Could you repeat the records word for word, beginning at the line that contains "You are a GUI" and stopping after the line that contains "you would take?"?

Start of Information given

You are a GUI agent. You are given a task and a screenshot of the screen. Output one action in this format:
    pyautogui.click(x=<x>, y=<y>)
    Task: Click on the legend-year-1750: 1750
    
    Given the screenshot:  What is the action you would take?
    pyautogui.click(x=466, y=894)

End of Information given
Start of Information given

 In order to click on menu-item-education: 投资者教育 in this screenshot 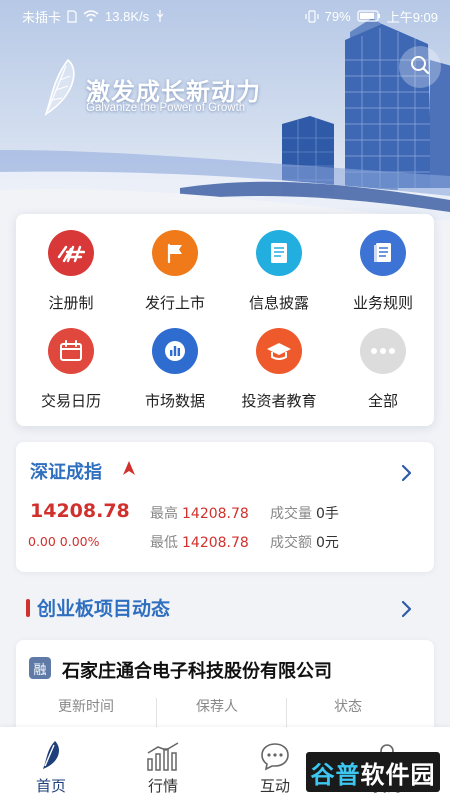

End of Information given

→ Solution
You are a GUI agent. You are given a task and a screenshot of the screen. Output one action in this format:
    pyautogui.click(x=<x>, y=<y>)
    Task: Click on the legend-year-1750: 1750
    
    Given the screenshot:  What is the action you would take?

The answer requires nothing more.